Другие работы по Дотэ — https://ficbook.net/collections/21265148
***
27 февраля 2022, 02:48
Доён ждёт июль.
Всё существование Доёна — это ожидание. И хотя у него нет ни календарей, ни часов, чувство течения времени настолько плотно срослось с его сущностью, что он едва ли испытывает необходимость думать более секунды, чтобы с поразительной точностью назвать текущие дату и время.
Всё существование Доёна — пролетающие перед глазами времена года и их изменчивые настроения. Но он не смотрит прогноз погоды, прежде чем выйти на улицу, не покупает зонтов и не оценивает, во что одеты прохожие, чтобы не прогадать с одеждой для прогулки. Его не пугает знойная жара и не заставляет ёжиться сильный ветер. У него одно дыхание на двоих с самой природой — он просто знает, когда настанет час сбросить золотые одежды, а когда — выплакать всю грусть с дождём.
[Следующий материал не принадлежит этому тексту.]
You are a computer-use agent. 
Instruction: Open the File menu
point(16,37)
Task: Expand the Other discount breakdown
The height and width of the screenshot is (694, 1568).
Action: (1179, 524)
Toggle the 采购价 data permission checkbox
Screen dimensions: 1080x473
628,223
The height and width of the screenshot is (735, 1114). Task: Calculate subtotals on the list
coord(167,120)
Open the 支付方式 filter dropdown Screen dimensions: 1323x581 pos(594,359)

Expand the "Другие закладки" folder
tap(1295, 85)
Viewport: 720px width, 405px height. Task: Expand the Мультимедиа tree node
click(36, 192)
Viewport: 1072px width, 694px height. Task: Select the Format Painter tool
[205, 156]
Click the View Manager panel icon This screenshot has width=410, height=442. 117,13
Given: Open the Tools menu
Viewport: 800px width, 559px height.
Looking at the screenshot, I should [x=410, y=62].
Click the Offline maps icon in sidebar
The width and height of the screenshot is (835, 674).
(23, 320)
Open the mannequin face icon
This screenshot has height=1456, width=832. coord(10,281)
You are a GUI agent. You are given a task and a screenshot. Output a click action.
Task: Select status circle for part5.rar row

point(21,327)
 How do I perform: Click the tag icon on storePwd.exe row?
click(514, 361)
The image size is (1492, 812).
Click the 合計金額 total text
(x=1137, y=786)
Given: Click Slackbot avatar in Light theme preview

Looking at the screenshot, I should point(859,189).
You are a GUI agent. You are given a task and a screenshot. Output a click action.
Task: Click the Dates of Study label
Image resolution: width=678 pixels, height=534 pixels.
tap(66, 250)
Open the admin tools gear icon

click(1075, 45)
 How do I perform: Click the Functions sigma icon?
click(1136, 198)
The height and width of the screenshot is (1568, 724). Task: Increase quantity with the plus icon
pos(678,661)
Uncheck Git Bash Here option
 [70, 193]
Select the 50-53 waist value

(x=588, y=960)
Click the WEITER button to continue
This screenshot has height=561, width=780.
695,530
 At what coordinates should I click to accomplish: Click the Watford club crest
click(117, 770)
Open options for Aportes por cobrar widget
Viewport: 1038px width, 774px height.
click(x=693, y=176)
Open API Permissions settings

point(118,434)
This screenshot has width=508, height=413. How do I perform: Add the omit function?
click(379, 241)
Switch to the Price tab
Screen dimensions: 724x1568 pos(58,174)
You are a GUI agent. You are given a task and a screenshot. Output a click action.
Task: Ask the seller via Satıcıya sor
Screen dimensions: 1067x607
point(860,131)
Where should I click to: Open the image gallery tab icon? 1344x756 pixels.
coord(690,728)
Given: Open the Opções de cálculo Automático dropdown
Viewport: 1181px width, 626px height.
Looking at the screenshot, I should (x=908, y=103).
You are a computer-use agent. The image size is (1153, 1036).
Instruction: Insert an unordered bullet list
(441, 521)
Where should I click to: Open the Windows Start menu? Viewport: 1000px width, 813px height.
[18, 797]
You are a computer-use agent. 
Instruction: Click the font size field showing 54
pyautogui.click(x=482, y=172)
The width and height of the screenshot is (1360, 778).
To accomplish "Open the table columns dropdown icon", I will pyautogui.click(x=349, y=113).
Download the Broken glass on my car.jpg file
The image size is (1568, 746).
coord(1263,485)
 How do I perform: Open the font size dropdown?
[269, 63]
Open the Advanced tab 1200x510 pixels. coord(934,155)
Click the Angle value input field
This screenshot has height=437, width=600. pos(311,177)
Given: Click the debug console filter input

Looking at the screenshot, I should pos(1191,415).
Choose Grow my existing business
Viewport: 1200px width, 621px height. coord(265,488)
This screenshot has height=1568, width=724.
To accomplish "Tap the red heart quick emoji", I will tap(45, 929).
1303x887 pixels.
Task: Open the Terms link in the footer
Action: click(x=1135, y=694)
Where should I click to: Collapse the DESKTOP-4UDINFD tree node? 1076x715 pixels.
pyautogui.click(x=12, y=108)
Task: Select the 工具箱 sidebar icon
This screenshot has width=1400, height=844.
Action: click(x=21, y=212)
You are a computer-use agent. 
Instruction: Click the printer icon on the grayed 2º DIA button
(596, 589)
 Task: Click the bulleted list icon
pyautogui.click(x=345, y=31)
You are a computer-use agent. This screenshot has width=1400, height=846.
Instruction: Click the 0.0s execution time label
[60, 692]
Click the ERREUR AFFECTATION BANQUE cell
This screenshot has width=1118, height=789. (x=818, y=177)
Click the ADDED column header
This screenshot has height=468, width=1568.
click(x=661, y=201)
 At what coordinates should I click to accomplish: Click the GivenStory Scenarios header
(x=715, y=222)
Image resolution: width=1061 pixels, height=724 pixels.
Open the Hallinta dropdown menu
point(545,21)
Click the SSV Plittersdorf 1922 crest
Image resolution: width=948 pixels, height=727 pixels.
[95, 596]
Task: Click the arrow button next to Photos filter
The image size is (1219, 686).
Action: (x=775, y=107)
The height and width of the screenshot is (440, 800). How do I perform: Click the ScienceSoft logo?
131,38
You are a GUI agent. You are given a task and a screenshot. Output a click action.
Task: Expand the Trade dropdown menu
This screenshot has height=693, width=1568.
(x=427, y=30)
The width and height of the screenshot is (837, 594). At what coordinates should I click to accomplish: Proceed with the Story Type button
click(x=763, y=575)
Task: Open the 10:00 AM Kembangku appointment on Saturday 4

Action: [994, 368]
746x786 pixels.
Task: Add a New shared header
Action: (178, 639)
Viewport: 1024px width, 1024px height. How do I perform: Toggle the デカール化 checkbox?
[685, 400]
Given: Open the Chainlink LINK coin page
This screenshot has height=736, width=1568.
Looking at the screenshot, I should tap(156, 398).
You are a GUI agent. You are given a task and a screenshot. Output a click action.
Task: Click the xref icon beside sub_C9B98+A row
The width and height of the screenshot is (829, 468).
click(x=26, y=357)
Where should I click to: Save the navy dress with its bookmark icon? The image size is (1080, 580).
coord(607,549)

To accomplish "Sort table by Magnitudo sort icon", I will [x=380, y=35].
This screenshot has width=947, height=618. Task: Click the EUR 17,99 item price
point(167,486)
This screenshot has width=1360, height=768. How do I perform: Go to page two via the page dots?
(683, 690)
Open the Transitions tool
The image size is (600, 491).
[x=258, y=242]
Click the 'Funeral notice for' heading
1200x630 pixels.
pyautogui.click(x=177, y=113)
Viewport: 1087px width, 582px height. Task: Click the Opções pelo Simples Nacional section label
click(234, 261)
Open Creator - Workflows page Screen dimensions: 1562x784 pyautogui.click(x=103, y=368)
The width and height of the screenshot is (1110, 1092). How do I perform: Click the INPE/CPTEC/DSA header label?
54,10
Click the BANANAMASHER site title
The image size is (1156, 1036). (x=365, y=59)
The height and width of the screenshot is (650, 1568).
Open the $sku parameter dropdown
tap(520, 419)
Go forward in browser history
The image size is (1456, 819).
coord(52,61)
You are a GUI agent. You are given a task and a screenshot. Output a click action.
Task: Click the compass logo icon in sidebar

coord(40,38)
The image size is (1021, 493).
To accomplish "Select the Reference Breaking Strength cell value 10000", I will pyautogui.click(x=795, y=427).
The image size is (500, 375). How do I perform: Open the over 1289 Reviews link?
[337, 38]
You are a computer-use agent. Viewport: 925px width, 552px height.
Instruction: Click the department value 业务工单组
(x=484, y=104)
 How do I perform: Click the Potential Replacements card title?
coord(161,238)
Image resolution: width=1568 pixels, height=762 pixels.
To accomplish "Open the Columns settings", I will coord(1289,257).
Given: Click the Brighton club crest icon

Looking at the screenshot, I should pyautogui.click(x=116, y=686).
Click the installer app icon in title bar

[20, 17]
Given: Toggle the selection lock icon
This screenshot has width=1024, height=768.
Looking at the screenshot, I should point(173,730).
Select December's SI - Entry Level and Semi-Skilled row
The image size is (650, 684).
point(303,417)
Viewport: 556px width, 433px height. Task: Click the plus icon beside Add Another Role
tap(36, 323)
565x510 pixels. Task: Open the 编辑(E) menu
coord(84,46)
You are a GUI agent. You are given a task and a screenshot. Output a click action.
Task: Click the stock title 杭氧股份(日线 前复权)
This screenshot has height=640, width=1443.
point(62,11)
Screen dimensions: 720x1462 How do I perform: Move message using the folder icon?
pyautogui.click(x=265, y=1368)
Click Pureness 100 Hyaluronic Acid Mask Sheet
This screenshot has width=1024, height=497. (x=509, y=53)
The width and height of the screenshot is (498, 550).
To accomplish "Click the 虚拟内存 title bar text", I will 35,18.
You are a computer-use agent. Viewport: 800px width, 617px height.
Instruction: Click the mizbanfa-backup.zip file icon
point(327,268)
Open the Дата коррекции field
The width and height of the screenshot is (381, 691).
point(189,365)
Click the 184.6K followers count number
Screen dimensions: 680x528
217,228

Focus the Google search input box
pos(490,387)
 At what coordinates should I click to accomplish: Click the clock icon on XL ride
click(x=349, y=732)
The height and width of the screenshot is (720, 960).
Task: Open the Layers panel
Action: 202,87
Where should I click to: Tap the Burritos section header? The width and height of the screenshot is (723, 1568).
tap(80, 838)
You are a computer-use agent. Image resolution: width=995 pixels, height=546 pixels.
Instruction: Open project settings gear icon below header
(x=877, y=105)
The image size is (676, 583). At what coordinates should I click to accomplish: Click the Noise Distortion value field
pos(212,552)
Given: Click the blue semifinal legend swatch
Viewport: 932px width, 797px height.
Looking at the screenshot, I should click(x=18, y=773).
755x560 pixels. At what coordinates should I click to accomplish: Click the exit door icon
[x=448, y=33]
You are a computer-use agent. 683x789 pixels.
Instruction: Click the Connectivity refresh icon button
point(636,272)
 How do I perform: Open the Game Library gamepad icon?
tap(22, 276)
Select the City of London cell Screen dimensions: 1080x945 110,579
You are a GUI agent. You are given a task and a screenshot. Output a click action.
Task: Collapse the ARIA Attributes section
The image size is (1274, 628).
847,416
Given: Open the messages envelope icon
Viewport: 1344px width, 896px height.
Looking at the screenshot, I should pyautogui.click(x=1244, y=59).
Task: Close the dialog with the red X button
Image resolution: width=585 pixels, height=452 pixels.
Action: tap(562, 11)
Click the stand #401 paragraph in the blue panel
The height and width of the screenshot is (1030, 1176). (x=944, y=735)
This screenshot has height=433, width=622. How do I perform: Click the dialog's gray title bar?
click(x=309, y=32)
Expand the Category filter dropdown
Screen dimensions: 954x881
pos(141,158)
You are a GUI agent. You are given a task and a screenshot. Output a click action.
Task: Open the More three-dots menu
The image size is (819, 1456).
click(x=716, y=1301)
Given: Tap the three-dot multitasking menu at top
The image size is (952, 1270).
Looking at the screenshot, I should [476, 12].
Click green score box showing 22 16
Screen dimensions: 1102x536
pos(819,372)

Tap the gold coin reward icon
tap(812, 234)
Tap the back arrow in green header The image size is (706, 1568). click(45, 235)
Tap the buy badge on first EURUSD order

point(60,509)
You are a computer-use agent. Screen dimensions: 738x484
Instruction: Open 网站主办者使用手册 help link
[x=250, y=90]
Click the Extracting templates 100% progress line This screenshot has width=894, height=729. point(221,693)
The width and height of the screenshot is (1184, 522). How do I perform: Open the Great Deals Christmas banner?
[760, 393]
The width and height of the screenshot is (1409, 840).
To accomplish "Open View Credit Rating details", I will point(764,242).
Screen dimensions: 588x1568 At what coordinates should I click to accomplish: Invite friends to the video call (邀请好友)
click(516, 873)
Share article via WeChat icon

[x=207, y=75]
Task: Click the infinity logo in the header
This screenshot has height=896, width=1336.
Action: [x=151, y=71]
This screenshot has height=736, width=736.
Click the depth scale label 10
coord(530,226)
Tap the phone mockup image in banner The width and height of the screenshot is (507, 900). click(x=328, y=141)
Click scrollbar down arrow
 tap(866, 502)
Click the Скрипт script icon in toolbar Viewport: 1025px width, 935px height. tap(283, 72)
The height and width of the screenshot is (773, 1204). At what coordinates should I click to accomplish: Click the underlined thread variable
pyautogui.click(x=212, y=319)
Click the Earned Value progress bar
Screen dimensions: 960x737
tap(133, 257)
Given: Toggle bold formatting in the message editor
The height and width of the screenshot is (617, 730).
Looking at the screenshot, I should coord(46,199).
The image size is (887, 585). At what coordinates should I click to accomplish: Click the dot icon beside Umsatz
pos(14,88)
Доён слышит её мысли, вдыхает её аромат, чувствует её мощь и власть над всем живым и неживым и просто ей покоряется.
Доён — всего лишь вечный наблюдатель. Крошечная точка равновесия на краю небольшого городка, в которой встречаются природные силы, хаос мирится с порядком, а время впадает в необъятное пространство, заполненное океаном небесных тел. Доён даже не человек. Ему должна быть чужда людская суета с её хаотичным движением, порождающим причинно-следственные связи, ошибки, случайности, чувства и привязанности. Он рождён высокой материей.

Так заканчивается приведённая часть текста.